Hailing from a city with not one electronic music club to speak of, Shay De Castro has beat all odds to become one of the most thrilling techno talents from the United States in the last decade. A musician since she was a child, her love of the genre sprouted quickly and obsessively as a teenager, often hacking her school's computers just to chat with friends in Europe about the music. Now in her 20s, the LA-based fire starter has already made a mark with her potent productions and booming dancefloors.

Staying true to her vision of brazenly thumping atmospheres, she's managed to gain the support of the most high-power names in the industry today. From Adam Beyer at Tomorrowland, to Amelie Lens in The Tunnel, her tunes have penetrated of the ears and minds of countless listeners all over the globe

We talked to Shay about her new release "Let Us Free" coming on Codex and other projects. Enjoy!
Hello Shay! How are you today? Where are you currently based?
— Hi there! I'm doing fantastic, thank you for asking! I'm currently based in Los Angeles, California.
Tell us more about "Shay De Castro". How did you start your artistic journey?
— I started when I was maybe 12 years old and fell in love with trance, and later, techno. I saved up money to buy a "How to DJ" book as I wasn't able to get DJ equipment when I was growing up. I started my music project seriously years later, when I realized it was my true passion almost my entire life. I had spent so many years trying to take the "responsible" road and have a more traditional job, but I couldn't avoid it.
Is techno your main choice among the genres?
— Techno has given me so much, but there are other genres that I love, too. Trance from the 90's – 2000s really has something special about it and I always find myself going back to it. But before I was a DJ I played guitar and drums, so I also love grunge rock, hip-hop, and blues/soul from here in the US. I'm lucky in that the United States has such varied music scenes and I grew up around musicians and people who were just very passionate about it.
Congratulations on your new release "Let Us Free" coming on Codex in March. How can you describe the release?
— "Let Us Free" is a bit more linear, but ominous. I wanted it to have a kind of brooding feeling, like something is watching over you – that's almost how I felt about the last couple of years with the restrictions. "Flexion" was more experimental and was originally going to be an intro tool, but ended up being fully fleshed out into a track that I personally love.
— Do you have any other upcoming projects worth to mention at the moment?
— I'm working on an EP right now for a dream label of mine. The style is very different from what I've done in the past, and I'm excited to share it. Our label also has some amazing releases coming in the near future, and has already received support from some massive artists.
Can you tell us a bit about the artists that have influence you in your career?
— Talla 2XLC, The Thrillseekers, Richie Hawtin, and Luca Agnelli have really influenced me and motivated me to pursue music. They all come from different backgrounds and production styles, but you can hear the passion they put into their crafts and that is incredibly inspiring.

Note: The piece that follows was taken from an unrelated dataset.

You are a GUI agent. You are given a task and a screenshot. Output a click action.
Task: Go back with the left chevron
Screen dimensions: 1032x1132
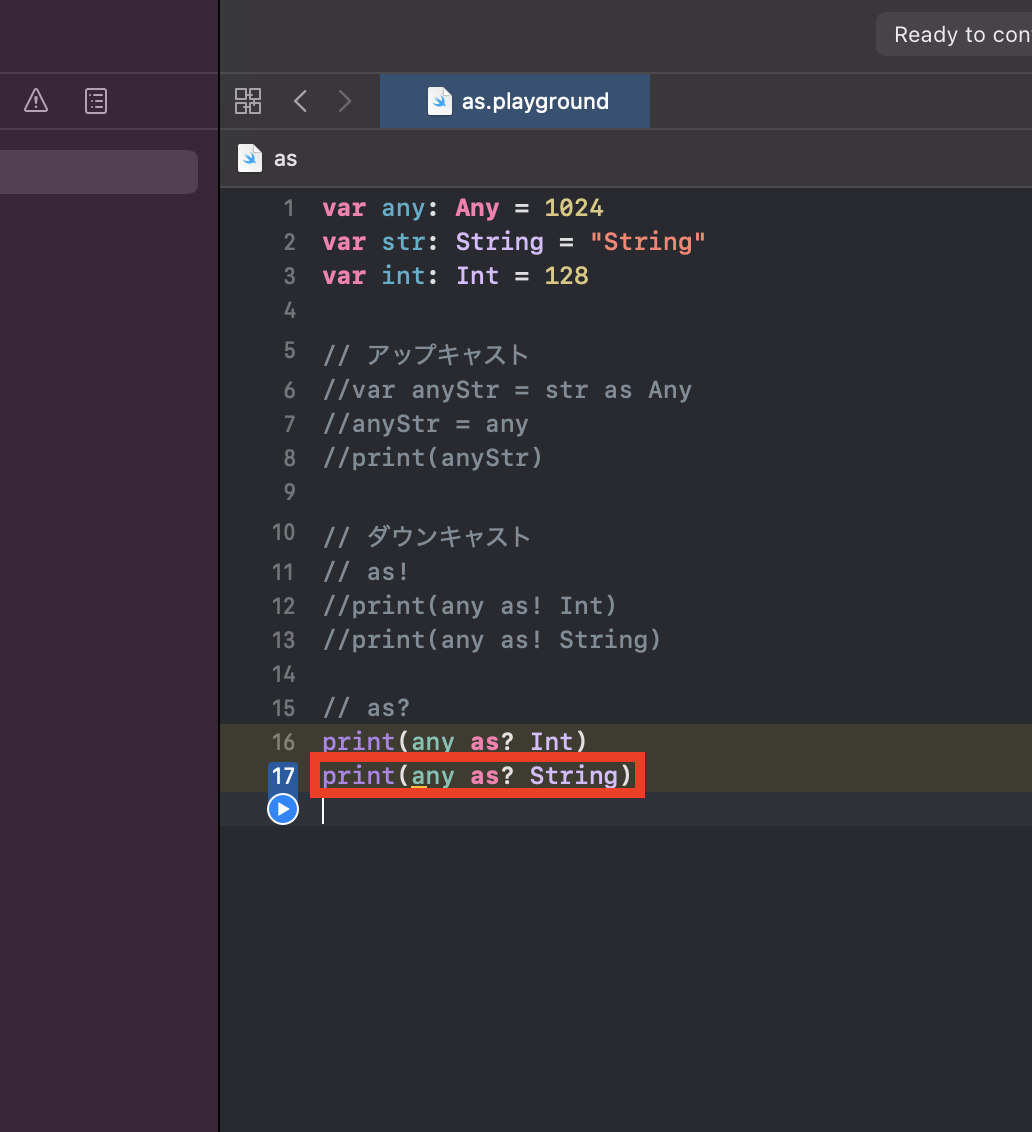(300, 101)
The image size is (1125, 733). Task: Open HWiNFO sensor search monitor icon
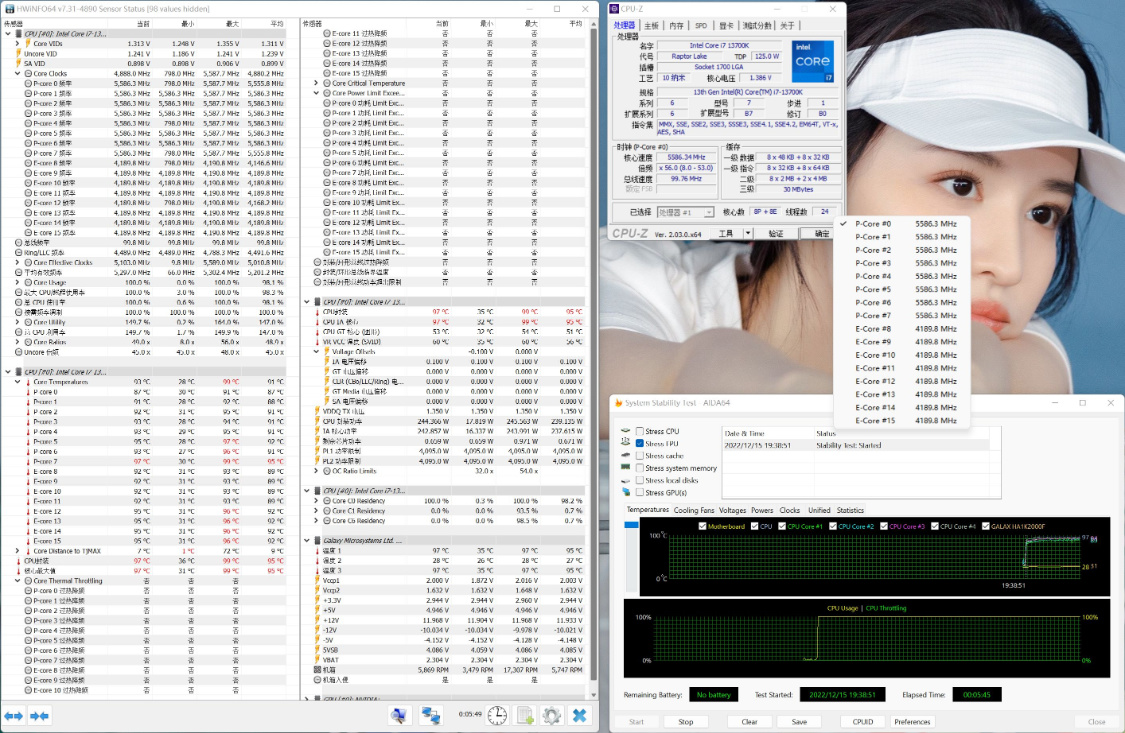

Where can we see you live in the upcoming future
— I am finalizing a couple of tours in North and South America right now with my agency, but am particularly excited about being one of the headliners at Storage Festival in Mexico City, alongside some of my favorite techno artists.
Thank you so much for chatting with us today and again congrats to you on the release. To finish off, is there anything else you would like to share with us?
— Thank you very much for having me! I'd just like to thank my partner and family for supporting me throughout every day, as well as my friends and fans who are always checking in and offering encouraging words! I think a lot of people get caught up in music being "a competition" when the beauty of music is when it's shared with others. If you focus on yourself and remember why you started, that's the most important thing. That's something I've had to learn personally, over the last few years.